Friends, this post was written just hours before the July 4 holiday of 2022 turned tragic. What a sad event to drive home the point that, through your memoir, you have an opportunity to add your personal documentation to a shared history.
After today’s fireworks, another Independence Day goes into the books. I mean that literally—Independence Day 2022 may find itself in a memoir someday. As you write your memoir and cover past decades, you may find yourself referring to holidays and current events.
Your Memoir Shapes History
Storytellers control how people remember historical events, as we’re reminded by futurist Erwin McManus’s quote that “whoever tells the best story shapes the culture” and the song in the Hamilton musical asking, “Who tells your story?” Your memoir will take its place among the chronicles of a certain time and place. When you write about your life in 1956 London or 1975 Los Angeles, your published memoir presents as valid a portrayal as any other work describing that place and time.
The pandemic is a perfect example. How could anyone whose childhood spanned the pandemic neglect to describe what life was like when businesses were shuttered, city subways empty, families unable to gather indoors?

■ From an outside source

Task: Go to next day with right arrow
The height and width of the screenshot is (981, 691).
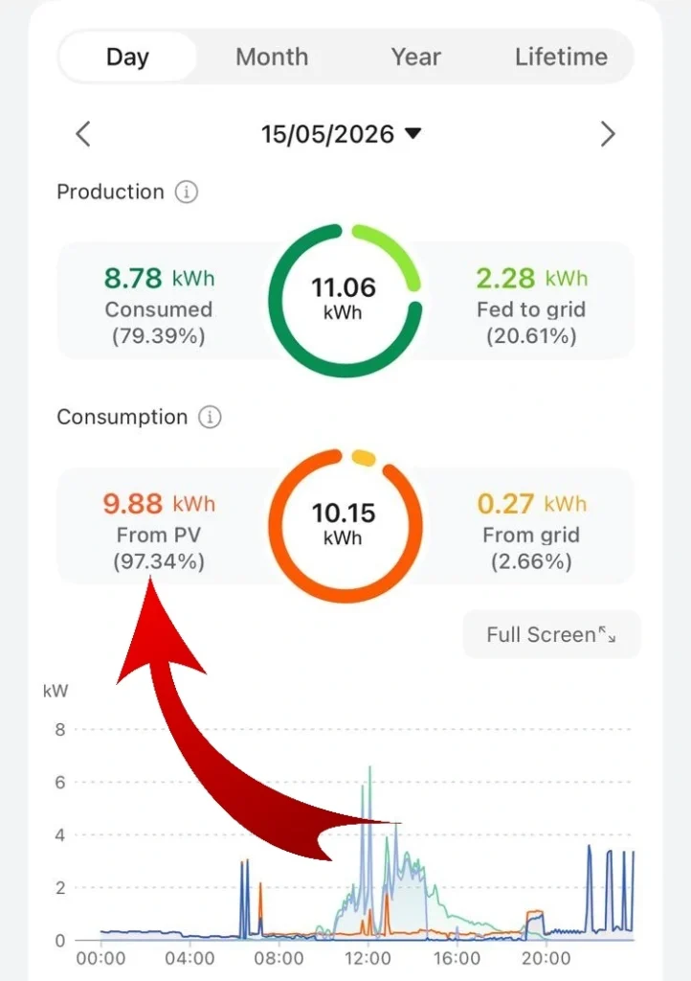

Perhaps their descendants will know that in 2020 a virus interrupted normal life, but through a memoir they’ll discover the impact on their dad or grandmother in a particular location. A memoir set in New York City will report conditions quite different from one set in rural Wyoming.
Volumes have been written about World War II, but each individual soldier has unique memories from the war. A soldier’s memoir will use the war as both a backdrop and a focal point, and in that way the memoir author will add details in color and texture to what the world knows about the war years.
Uneventful times, if there is such a thing, can slip under the radar. We’re taught in history class that Pearl Harbor was attacked on December 7, 1941, but what do we remember from, say, summer 1959? Offhand, I have no idea. A memoir can provide the contrast between the volatile war that preceded the 1950s and the radical changes that came with the 1960s.
Include the World At Large in Your Memoir
No one memoir will be the defining saga, the last word, about a time and place. But writing about your life is important not only to give voice to your personal experiences but also to contribute to the body of work that memorializes your era.
When you write, pay attention to what was going on in the world and how it affected your decisions, other people’s actions and everything that happened to you. Do some research, pull up some headlines and ask older friends to recall the major news of the day for you. When you write in your Write My Memoirs account, click on the “Historic Events” bar to pull up significant news stories of past decades. It’s a cool writing tool!
Include details when you describe your childhood home, the transportation you took, your city’s downtown—and the July 4 fireworks you’d attend each year. Tell the reader about your first car or cell phone, or how you wrote chain letters or went sledding on a hill that’s now paved over for parking needs.
You’re trying to tell a small story—your life. But when you’re a memoir author, you’re also reporting first-hand on the events you’ve witnessed. Taken together, the memoirs written on that era form the historic narrative of its life and times. Don’t underestimate your contribution to that history.